Japanese Chashu Pork Belly 6 Steps
If the pork belly is in 1 large piece, split it in the middle to make two equally sized and more manageable pieces. Heat a heavy-bottomed pan (cast iron is the best) on medium high heat. Add in just enough vegetable oil to thinly coat the bottom of the pan. Begin browning the pork belly piece by gently laying the meat fat side down to start into the hot pan. Allow the fat side to brown and render for approximately 5-7 minutes until deeply golden brown, repeat this process on all other sides until evenly browned.
While the pork belly is browning, peel the thumbs of ginger, and slice into 1/4 inch rounds. Combine the ginger pieces with the scallions, sake, light soy sauce, water, mirin as well as brown sugar in a Dutch oven or oven proof braiser that will also eventually fit the pork belly. Bring the braising liquid to a gentle simmer.

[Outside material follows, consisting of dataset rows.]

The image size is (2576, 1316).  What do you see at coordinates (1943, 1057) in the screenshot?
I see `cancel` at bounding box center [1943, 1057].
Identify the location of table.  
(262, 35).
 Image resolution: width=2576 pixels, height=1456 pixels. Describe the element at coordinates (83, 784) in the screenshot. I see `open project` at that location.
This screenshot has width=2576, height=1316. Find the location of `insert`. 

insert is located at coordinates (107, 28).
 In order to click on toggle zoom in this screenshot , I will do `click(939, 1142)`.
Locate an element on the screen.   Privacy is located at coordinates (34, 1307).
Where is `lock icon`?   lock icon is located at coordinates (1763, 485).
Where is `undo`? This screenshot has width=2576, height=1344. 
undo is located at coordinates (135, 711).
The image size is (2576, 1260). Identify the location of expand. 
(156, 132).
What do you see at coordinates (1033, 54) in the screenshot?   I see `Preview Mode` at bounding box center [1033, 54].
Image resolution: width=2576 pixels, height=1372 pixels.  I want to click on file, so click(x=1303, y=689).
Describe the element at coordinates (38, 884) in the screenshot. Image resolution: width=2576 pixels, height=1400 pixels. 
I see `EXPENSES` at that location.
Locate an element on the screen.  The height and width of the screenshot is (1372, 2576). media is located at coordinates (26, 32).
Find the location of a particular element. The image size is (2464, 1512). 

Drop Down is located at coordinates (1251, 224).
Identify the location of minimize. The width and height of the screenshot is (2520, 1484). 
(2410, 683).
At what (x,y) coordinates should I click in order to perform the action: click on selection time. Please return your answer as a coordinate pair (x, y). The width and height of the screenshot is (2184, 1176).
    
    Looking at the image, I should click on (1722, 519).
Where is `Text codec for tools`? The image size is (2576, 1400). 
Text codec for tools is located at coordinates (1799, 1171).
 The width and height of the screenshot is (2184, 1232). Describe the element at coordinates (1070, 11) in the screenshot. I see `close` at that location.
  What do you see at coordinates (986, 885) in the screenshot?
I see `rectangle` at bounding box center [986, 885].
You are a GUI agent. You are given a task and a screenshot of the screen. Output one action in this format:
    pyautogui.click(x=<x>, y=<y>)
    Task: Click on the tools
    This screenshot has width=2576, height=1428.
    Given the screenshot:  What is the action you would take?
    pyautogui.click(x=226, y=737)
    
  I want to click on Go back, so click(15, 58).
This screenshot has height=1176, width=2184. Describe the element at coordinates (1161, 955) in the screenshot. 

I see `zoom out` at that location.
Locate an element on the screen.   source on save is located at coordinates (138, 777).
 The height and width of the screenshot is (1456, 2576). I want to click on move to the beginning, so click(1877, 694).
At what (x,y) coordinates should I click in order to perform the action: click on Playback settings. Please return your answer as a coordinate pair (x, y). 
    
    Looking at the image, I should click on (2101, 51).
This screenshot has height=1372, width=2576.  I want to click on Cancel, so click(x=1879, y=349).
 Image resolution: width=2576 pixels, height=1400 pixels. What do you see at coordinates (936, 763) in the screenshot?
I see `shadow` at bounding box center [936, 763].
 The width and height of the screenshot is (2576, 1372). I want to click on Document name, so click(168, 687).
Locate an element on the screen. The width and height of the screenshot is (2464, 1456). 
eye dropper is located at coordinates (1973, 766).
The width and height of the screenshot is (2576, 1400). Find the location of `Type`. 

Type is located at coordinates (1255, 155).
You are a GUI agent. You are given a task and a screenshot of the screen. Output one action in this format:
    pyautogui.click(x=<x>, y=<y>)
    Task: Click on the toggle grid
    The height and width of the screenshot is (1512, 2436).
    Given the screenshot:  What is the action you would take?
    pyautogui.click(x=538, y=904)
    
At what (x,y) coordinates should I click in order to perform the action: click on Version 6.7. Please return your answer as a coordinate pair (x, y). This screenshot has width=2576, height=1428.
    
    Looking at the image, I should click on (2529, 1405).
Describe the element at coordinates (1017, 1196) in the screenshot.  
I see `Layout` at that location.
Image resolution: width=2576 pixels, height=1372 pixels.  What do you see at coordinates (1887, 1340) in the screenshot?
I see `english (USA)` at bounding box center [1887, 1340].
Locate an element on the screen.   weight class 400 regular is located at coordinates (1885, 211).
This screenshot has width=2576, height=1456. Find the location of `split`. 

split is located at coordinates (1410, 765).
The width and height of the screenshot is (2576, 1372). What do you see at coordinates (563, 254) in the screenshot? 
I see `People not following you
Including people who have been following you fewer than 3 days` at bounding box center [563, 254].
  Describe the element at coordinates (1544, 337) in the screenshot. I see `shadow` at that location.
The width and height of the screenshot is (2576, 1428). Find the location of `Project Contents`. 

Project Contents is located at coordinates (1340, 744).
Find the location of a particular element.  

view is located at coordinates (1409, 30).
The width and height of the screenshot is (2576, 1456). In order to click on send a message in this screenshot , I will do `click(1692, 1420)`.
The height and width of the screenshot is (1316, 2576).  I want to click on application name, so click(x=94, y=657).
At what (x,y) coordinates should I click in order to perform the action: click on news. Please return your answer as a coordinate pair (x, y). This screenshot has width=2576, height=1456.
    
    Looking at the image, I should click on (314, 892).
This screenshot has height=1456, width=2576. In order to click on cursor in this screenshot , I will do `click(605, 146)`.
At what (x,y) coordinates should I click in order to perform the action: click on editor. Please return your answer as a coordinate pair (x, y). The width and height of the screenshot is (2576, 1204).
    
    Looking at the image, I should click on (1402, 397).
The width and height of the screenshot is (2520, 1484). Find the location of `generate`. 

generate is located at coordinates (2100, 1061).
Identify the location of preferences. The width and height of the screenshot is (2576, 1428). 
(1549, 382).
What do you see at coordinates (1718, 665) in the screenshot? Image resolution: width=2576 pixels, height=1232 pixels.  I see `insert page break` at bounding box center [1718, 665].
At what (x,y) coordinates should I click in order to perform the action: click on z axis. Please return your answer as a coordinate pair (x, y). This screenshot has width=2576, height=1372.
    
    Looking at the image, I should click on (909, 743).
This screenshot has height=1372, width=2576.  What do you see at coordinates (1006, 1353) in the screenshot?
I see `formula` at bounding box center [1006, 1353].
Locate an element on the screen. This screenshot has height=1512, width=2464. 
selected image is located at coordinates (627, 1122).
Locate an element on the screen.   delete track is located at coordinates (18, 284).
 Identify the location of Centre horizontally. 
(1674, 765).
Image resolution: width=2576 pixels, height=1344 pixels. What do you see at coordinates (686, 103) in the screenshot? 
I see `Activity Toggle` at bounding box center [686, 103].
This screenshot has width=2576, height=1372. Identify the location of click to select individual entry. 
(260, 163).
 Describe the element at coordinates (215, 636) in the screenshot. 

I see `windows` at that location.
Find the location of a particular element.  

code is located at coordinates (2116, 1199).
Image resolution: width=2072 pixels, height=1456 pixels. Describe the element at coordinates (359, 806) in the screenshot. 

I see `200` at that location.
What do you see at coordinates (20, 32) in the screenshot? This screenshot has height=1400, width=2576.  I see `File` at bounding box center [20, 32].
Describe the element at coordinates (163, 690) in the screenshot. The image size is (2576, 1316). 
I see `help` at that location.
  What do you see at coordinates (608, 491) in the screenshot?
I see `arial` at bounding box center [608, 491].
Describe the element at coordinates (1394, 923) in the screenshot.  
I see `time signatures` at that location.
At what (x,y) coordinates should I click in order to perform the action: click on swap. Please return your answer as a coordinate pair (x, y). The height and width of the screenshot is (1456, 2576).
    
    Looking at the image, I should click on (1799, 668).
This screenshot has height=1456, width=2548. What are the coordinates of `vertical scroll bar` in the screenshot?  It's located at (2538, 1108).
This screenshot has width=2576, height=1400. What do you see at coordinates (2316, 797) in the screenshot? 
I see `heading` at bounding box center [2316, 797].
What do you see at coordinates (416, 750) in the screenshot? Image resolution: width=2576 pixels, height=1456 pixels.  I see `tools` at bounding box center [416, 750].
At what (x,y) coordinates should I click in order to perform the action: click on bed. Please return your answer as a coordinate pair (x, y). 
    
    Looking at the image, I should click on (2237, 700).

Once the pork belly pieces are browned, add them to the simmering pot of braising liquid, fat side facing upwards, cover with a lid and braise in a preheated 300°F oven and cook for 2 hours, flipping the pork belly pieces halfway through.
After two hours remove from the oven, flip the pork belly pieces so that once again the fat side is facing upwards. Allow to cool completely at room temperature in the liquid and then refrigerate both pork belly and braising liquid together overnight.
The next day, use a spoon to remove any undesired and excess fat from the liquid. Remove the pieces of pork belly and set aside. Strain the liquid into another pot through a fine strainer and reduce until thick and sauce like. Adjust seasoning as needed.
Slice the pork bellies into 1/4 inch pieces, brush lightly with the reduced sauce and either place under the broiler or using a handheld blow torch, char each slice lightly. Serve with additional sauce, sliced scallions with either soft boiled eggs, ramen noodles or steamed rice.